Não foi uma prova linear para as italianas. As italianas oscilaram na prova, passando boa parte do tempo na quarta posição antes de aproveitar um incidente com a Holanda — que caiu — e uma leitura tática precisa para recuperar terreno. Em determinado momento, a equipe italiana chegou a liderar a prova depois que o Canadá perdeu ritmo, mas não resistiu ao retorno fulminante da Coreia do Sul, que consumou a ultrapassagem rumo ao ouro.
O valor da prata ultrapassa o metal. Primeiro, porque confirma a consistência do projeto do short track feminino italiano, capaz de reagir a imprevistos e capitalizar erros do rival. Segundo, porque entrega a Arianna Fontana um legado singular: ultrapassar Mangiarotti, símbolo de uma Itália que brilhava nas pistas de esgrima do pós-guerra, significa atualizar a narrativa sobre onde hoje residem as maiores expressões esportivas do país.
Fontana, ao longo de uma carreira que atravessou quase duas décadas, traduz uma forma de estar no esporte que mistura longevidade, adaptabilidade técnica e representatividade. A marca de 14 medalhas não é apenas um número; é o reflexo de uma trajetória construída em arenas europeias e mundiais, e agora selada sob os holofotes de uns Jogos disputados em solo italiano.
Para a delegação de Milano-Cortina 2026, trata-se da quinta medalha conquistada nesta edição, um sinal de que o projeto nacional encontra ecos no investimento esportivo e na capacidade de formar equipes competitivas. Para a torcida e para a história, é o instante em que um nome feminino reescreve os livros de recordes do esporte italiano.
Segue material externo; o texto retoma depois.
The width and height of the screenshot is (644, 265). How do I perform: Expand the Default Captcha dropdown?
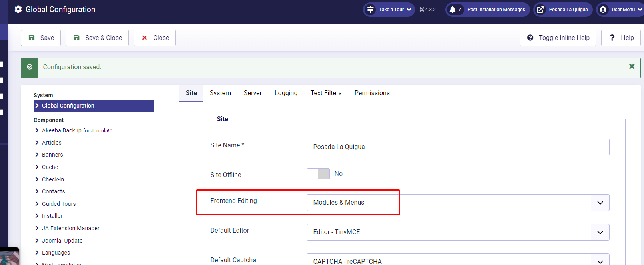click(x=457, y=260)
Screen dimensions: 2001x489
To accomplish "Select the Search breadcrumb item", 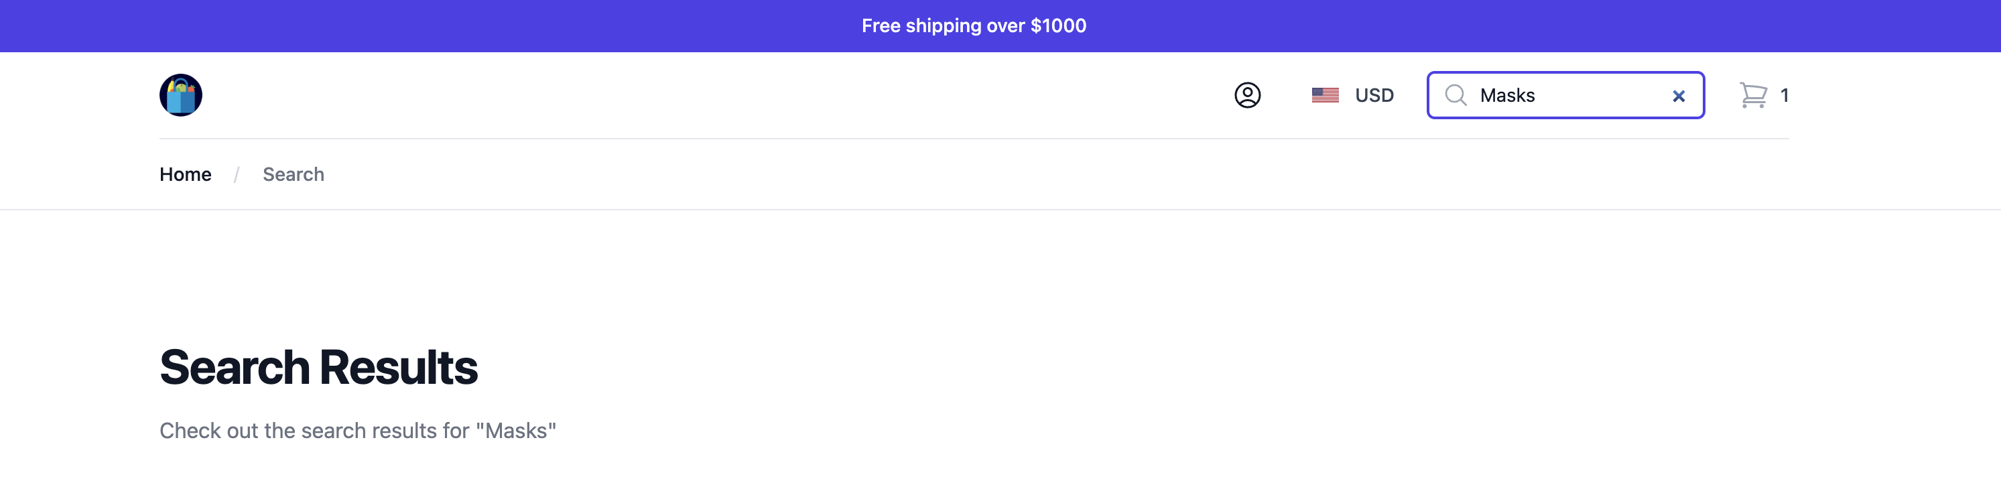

Mais do que celebrar o pódio, cabe reconhecer a sutileza tática da prova: um revezamento que oscilou entre cautela e ousadia, que soube aguardar a oportunidade e, no momento certo, capitalizar. A prata confirma maturidade e aponta para a continuidade de um ciclo que pode produzir ainda mais capítulos relevantes.
Em um país onde estádios e pistas são, há muito, palcos de identidade regional e nacional, a imagem de Arianna Fontana no pódio — a maior medalhista olímpica italiana — será, inevitavelmente, incorporada ao repertório simbólico do esporte italiano contemporâneo.